For consistency of near-miss, it is impossible to fault the Bills, who are the only team to reach four Super Bowls in a row. Unfortunately for them, they lost them all. The first of these defeats - to the New York Giants in 1991 - featured perhaps the most exciting finish ever. Bills kicker Scott Norwood had a 47-yard field goal to win it, but pushed the kick wide right and can now be found selling insurance in Virginia.
Can a horse choke? It would seem so. The Queen Mother's Horse was virtually out of sight and cruising to victory 50 metres from home in the 1956 Grand National before inexplicably slipping over, allowing ESB to sneak through.
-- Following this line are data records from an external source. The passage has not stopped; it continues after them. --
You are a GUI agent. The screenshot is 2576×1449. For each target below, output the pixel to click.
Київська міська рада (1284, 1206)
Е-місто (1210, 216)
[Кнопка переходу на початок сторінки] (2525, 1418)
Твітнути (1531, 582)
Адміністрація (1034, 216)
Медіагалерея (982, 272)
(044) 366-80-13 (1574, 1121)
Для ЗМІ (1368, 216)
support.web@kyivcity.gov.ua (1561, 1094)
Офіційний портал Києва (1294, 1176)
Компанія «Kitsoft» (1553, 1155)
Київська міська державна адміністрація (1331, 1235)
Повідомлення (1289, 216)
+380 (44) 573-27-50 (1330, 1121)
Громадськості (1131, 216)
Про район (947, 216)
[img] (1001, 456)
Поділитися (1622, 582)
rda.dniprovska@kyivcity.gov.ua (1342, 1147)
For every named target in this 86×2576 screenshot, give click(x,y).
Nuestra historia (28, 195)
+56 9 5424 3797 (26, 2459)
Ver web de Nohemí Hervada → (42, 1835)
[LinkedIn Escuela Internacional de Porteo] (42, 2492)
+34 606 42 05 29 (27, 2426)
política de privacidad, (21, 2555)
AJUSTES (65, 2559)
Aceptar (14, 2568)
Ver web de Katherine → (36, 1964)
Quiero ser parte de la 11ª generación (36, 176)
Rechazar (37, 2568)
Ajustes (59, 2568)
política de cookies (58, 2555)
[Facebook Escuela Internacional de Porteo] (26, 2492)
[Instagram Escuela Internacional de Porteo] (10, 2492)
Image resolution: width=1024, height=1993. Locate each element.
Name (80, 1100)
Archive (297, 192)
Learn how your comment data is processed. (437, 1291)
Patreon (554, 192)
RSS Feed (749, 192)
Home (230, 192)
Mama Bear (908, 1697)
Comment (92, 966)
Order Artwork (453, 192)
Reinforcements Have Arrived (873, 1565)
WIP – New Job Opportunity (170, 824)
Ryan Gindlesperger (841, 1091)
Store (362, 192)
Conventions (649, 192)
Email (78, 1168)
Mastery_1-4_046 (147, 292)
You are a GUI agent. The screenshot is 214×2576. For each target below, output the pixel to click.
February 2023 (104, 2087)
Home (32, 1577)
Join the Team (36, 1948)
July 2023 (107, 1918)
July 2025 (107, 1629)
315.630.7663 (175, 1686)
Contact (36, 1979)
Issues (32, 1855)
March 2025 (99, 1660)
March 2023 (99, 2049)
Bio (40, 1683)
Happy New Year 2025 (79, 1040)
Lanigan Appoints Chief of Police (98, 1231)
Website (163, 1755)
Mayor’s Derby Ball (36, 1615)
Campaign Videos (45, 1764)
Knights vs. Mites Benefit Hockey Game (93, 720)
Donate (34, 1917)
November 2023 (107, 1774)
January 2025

Also Alex Ferguson's favourite choker - the Scot always raises the possibility of a 'Devon Loch' when a side lead Manchester United by 10 or more points.
Back in the days when cycling was a proper sport, Fignon was leading the 1989 Tour de France by 50 seconds going into the final-stage time trial. However, the home favourite gave up 58 seconds - and overall glory - to the American Greg LeMond. It was later claimed that the wind resistance from Fignon's ponytail cost him the win. A bit harsh to call him a choker as he did win Le Tour on two other occasions.
New York Yankees
You might not expect to find the 'winningest' team in Major League Baseball on a list of bottlers, but the Yankees performed perhaps the most celebrated choke in American sports history in 2004. From 3-0 up in their playoff series against arch-rivals the Boston Red Sox, they proceeded to lose four games on the bounce, and the Sox went on to win their first World Series since 1918.
Pressure can make even the simplest task feel like scaling Everest. Fox was stranded at base camp in the 1968 rugby league Challenge Cup final, when he was presented with a conversion in front of the posts to win the game for Wakefield Trinity. He missed, gifting the Cup to Leeds and leaving the astonished TV commentator Eddie Waring to mutter "poor lad". Indeed he was.